Tolpatsch soll jetzt mit "ll" geschrieben werden, weil man das Wörtchen "toll" im Hinterkopf habe. Ich kann mich allerdings nicht erinnern, dieses Tierchen jemals mit dem Adjektiv "toll" in Verbindung gebracht zu haben. Die heute Lernenden bekommen ja ein völlig falsches Bild von diesem Vogel! Aber er ist nicht "toll", sondern er hat einfach nur zwei breite Füße (ung.: tal-pas, breiter Fuß, talp, die Sohle) [5]. Somit machen wir dieses Tierchen zu einem tollen Patsch und könnten mit "Tollpatsch" einen ganz besonders fidelen Gesellen bezeichnen, oder? Und dürfen/müssen wir dann nicht konsequenterweise auch

Tolleranz oder besser noch Kackadu

schreiben, wo hier doch ein jeder "kacken" assoziiert? Denn:

Woher sollen wir denn nun eigentlich wissen, welche Wörter in Zukunft plötzlich irgendwelchen Stammprinzipien gehorchen sollen und welche nicht?

Was ist nun einfacher: Sich die besonderen Schreibungen weniger komplizierter Wörter einzuprägen, oder nach einer fadenscheinigen Regel, die sowieso nicht funktioniert, die richtige Schreibung zu finden versuchen? Den

Damhirsch und das Chamäleon

beispielsweise haben die Reformerfinder vergessen zu reformieren. Ich denke da nämlich an Damm und an "Kamel" ... Ja, warum eigentlich nicht "Kammel", in Anlehnung an Kamm? Außerdem heißt es doch im Regelwerk [4] unter §2: "Folgt im Wortstamm auf einen betonten kurzen Vokal nur ein einzelner Konsonant, so kennzeichnet man die Kürze des Vokals durch Verdopplung des Konsonantenbuchstaben". Bezüglich des Damhirsches weiß aber jeder gute Jäger, daß dieses Wild "Damwild" ist und damit in eine von den acht "Fallgruppen" (nicht Fallgruben!) gehört, bei denen man den Buchstaben für den einzelnen Konsonanten nicht verdoppelt, obwohl dieser einem betonten kurzen Vokal folgt [4], §4, also dürfen wir nicht "Dammhirsch" schreiben.

Aber was machen wir nun mit unserer Stammprinzipregel? In eine von diesen acht Ausnahme-Fallgruppen gehört auch die Walnuss, die man ebenfalls nicht "Wallnuss" schreiben darf. Dieses Früchtchen ist nämlich "ein Wort mit unklarem Wortaufbau oder mit Bestandteilen, die nicht selbständig vorkommen" [4], §4. Nun kenne ich aber sowohl den selbständig vorkommenden Wal als auch die mindestens genauso selbständig vorkommende Nuß. Dann muß es wohl am "unklaren Wortaufbau" liegen, doch was ist das? Und beißt sich diese "Walnuss"-Ausnahme nicht wiederum mit dem "Tollpatsch"? Ich finde, daß der Tolpatsch einen ganz besonders "unklaren Wortaufbau" hat! ...

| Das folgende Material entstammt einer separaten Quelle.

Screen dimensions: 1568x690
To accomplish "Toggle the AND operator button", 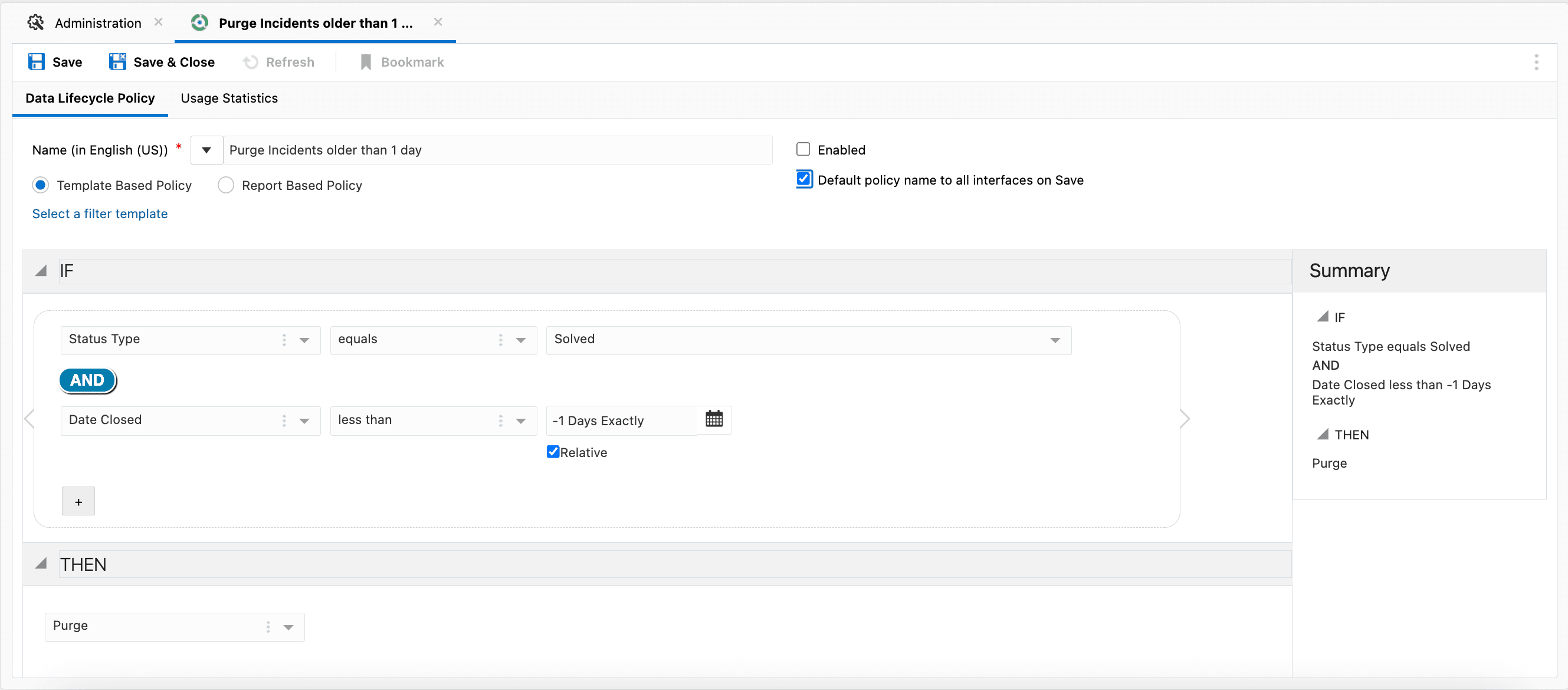I will (x=88, y=380).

Was ist eigentlich mit dem Ochsen, der auf der Wiese läuft? "Wiesent"? Und darf ich in Anwendung der Stammprinzipregel, die ja alles vereinfachen soll, in Zukunft "einsätzen" (abgeleitet von Einsatz) schreiben? ...

Rohheit oder Zähheit,

nicht jedoch "Zierrat", denn Zierat ist abgeleitet von Zier (ähnlich Heim und Heimat). Mit demselben "Recht" dürfte ich dann ja auch "Armmut" schreiben, oder?

"In Zukunft bleiben noch mehr die Buchstaben der einzelnen Wortbestandteile erhalten". [3] So lautet die neue Regel. Gut, aber: Warum "rau" statt rauh, jedoch weiterhin roh? Wäre die logische Konsequenz dann nicht auch "Ku", "Re", "Stro" oder "Schu"? Nein, welch Raubein, der so weit ginge! ...

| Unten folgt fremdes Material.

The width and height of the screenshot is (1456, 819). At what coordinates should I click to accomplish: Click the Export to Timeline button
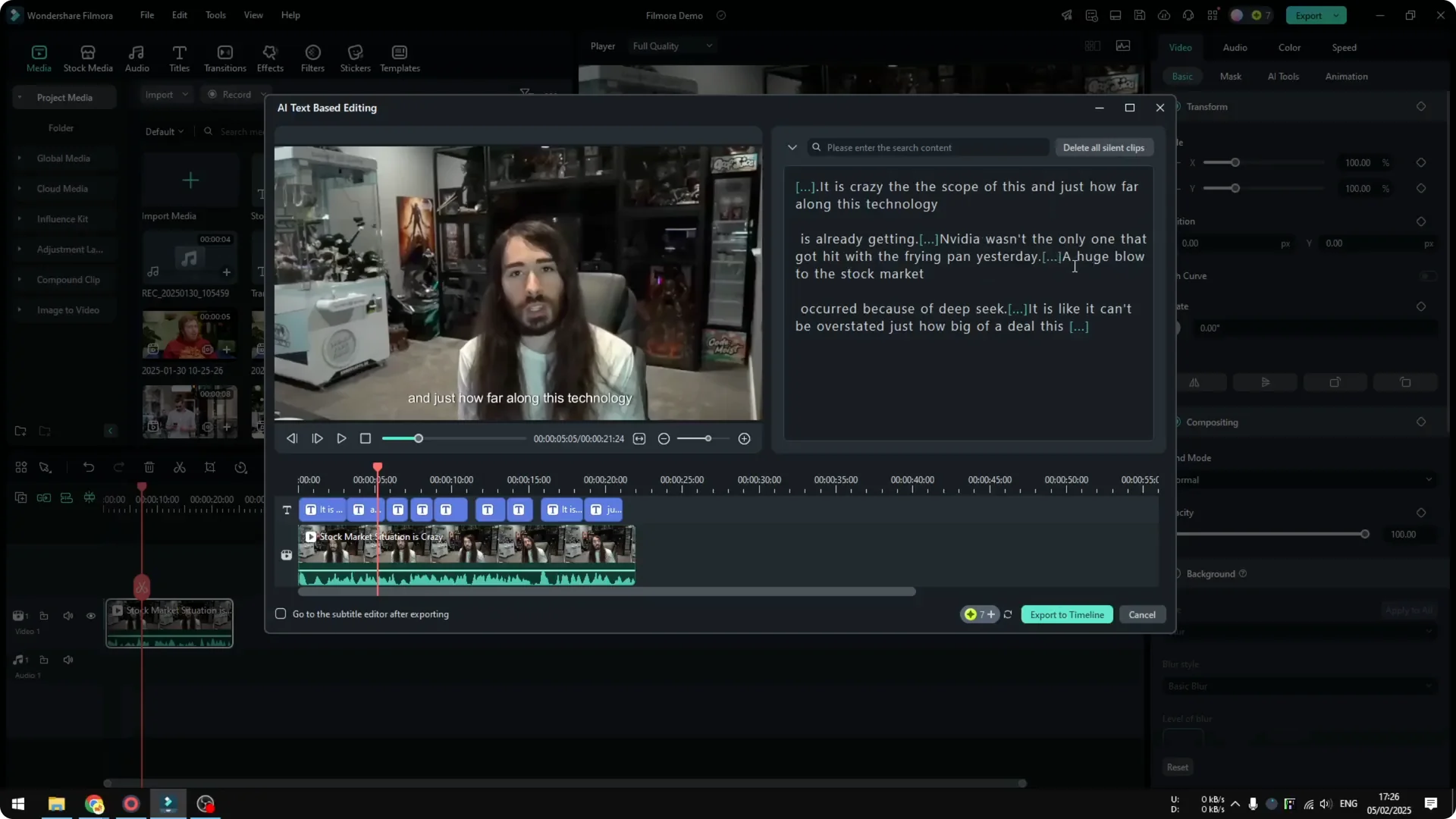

... Und wer verrät mir als Sprachneuling, wie ich

Dekolleté

schreiben muß, wenn ich es als "Dekoltee" vorgesagt bekomme? Verstehen die Reformerfinder unter solchem Quatsch etwa eine Vereinfachung der Schreibweise? Oh, ist das alles undurchdacht, halbherzig, traurig und inkonsequent! Ich will mit diesen einfachen Beispielen nur zeigen, daß es nicht damit getan ist, die Schreibweise von vielleicht 180 Fremdwörtern zu verändern, um das Schreiben zu vereinfachen. Es gibt sicher tausend solche schwierigen Wörter! Darf ich z. B. das nirgendwo "reformierte" Wörtchen

Skizze

in Zukunft ohne nachzuschlagen einfach "Skitze" schreiben? Oder "spatzieren"? Oder "Artickel" so wie "Karnickel"? Nun, das Wort Skizze gehört zu einer Ausnahme nach §3 des neuen Regelwerkes [4], so etwas weiß man doch!

Warum schreiben wir in Zukunft "Tipp", aber weiterhin "Top"? Ganz einfach, sagt mein neues Nachschlagewerk: Weil nämlich Top zu einer "Reihe einsilbiger Wörter" gehört, und die wiederum sind in einer der bereits weiter oben zitierten acht Ausnahme-Fallgruppen enthalten. Außerdem ist "Top" englisch. Für "Tip" trifft das offenbar alles nicht zu, darum müssen wir nach §2 der Neureglung in Zukunft "Tipp" schreiben. Das ist tipp-top in Ordnung! Nur: Weltweit schreibt man Tip und auch Stop, und niemand nimmt daran Anstoß! Warum also wollen wir in Zukunft den Tip (Rat) mit dem Tippfehler auf eine Stufe stellen?

Wie unterscheiden wir zukünftig den Tipfehler von einem Tippfehler? Und wenn wir in Zukunft "Tipp" schreiben sollen, warum sollen wir dann nicht auch "Buss" schreiben? Oder "fitt"? "Hitt"? Schließlich schreiben wir ja auch "Bass" (Baß).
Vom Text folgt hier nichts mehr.